Founder of the internet literary magazine Riding the Meridian and the award winning hypertext poetry site The Astrophysicist's Tango Partner Speaks, Jennifer Ley's newest work is more often in the field of hypertext and hypermedia. Examples can be found on the web at the April feature and the Valentine Files at the Electronic Poetry Center, in the web journals Cauldron and Net, Framed, The Animist, Snakeskin, and Conspire, and in the trAce anthology: My Millennium. Her web works have been exhibited at Digital Arts and Culture '99, at the Wednesdays at 4 readings series at SUNY-Buffalo, and will be included in the SIGGRAPH 2000 Art Gallery, the Ink.ubation Salon sponsored by the trAce online writing community, and digital conferences planned this year in South Africa and Eastern Europe. A 1998 Pushcart nominee for her text poetry, Jennifer Ley's earlier work has appeared in a wide variety of print publications, both on and off line. A limited edition, paper version of her web work "The Birth of Detachment" is forthcoming from PaperBrain Press in conjunction with its online publication at the Iowa Review Web. She is a founding member of the Internet Literary Editor's Fellowship-- ILEF and a member of the Literary Advisory Committee for the Electronic Literature Organization.

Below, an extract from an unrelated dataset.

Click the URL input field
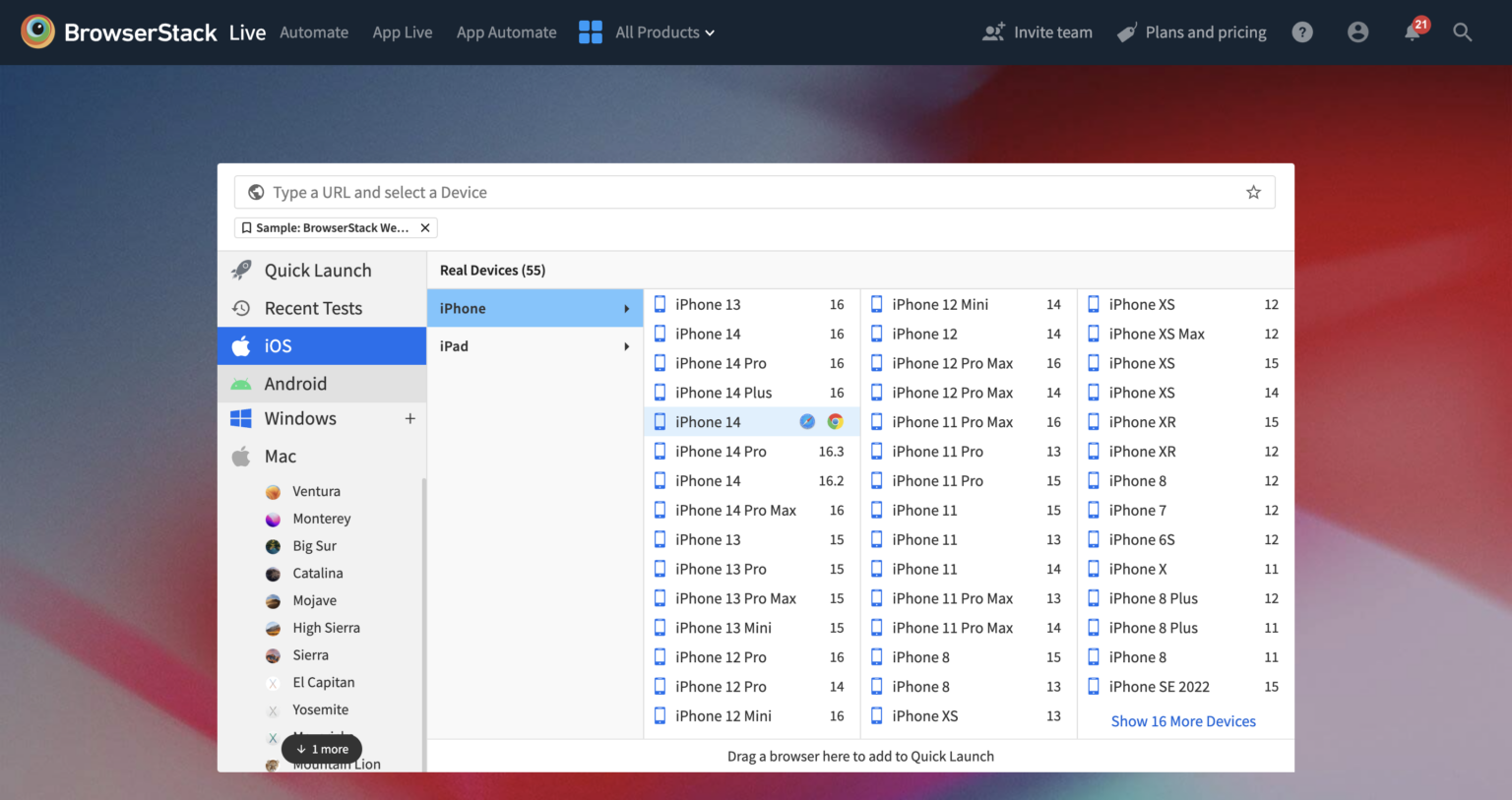The height and width of the screenshot is (800, 1512). [x=689, y=192]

Make sure you are not sleeping

with the enemy, intimacy is best

achieved with strangers, before

you know the true dimensions

of the other, during that brief

period when what you expect

and wish to be reflects off the face

of your beloved like a pale, new moon,

lures you to the lip of the cenote.


How else to make a woman,

usually rational, sure of herself,

contemplate sacrifice? Promise

her immortality, goddesshood,

a life in the lap of the ever-after,

the nameplate of a martyr, for

once she has leapt, there is no egress.

No one will throw her a rope

and the sides of the pit

are too slippery for ascent.



She is married now but has not taken

her husband's name does this mean

she is not his wife? If she gave up her birth name

and sported her husband's would she cease

to be her father's daughter? What's in a name

has been asked and answered in this case


as the lawyers would state if you requested

further clarification, as he who watched

the path of her approach claims now

to name her, stamp her as something he

has discovered. But a name is not the meat

of a thing, can merely mold its flesh for a time.

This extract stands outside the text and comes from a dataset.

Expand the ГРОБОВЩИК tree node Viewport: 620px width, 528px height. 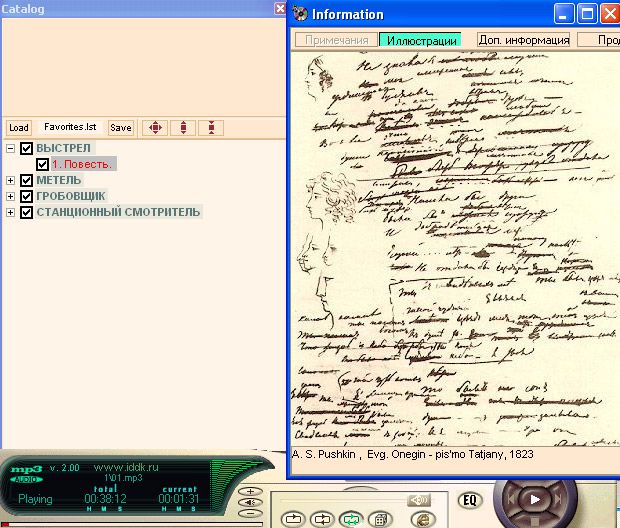tap(11, 196)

Think of the planet who thought to be mercurial,

but gazed too long in one direction, found his face

forever locked upon the core. But comets keep

their distance, secure in their orbits,

sure of their eventual direction, back out

into the spawning night and the birthing cloud,

the galaxy on the edge of a universal arm.

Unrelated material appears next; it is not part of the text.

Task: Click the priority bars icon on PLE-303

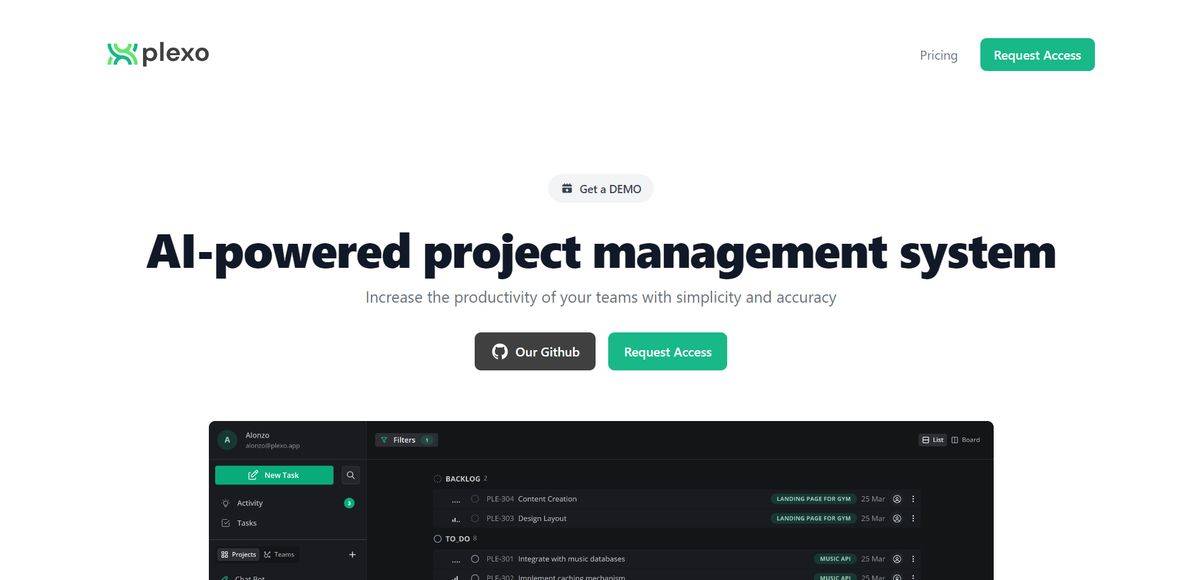Action: coord(456,519)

At the edge, in the dark, she waits, patiently

rebuilding what was lost on her last solar run,

the spark and thrust of her the same.

By the celestial clock she is ageless. Perhaps

another will seek to name her when she returns,

or perhaps she will seek this time to name herself.



I thought this was the season of the resurrection,

the time when we unwrapped our shrouds and

found new skin, shed the carapace of so many

unoriginal sins. I thought the only stones


were those rolled wide to set the risen free,

not those hurled by other hands, nor rocks

that worked their way into my clutch, cutting

deep. I thought I was supposed to speak


in tongues, bud from bulb in sunny

comprehension. Tomorrow the resurrection

may light my lips and face. But tonight I wait

crouched close to earth, a crocus fearing frost.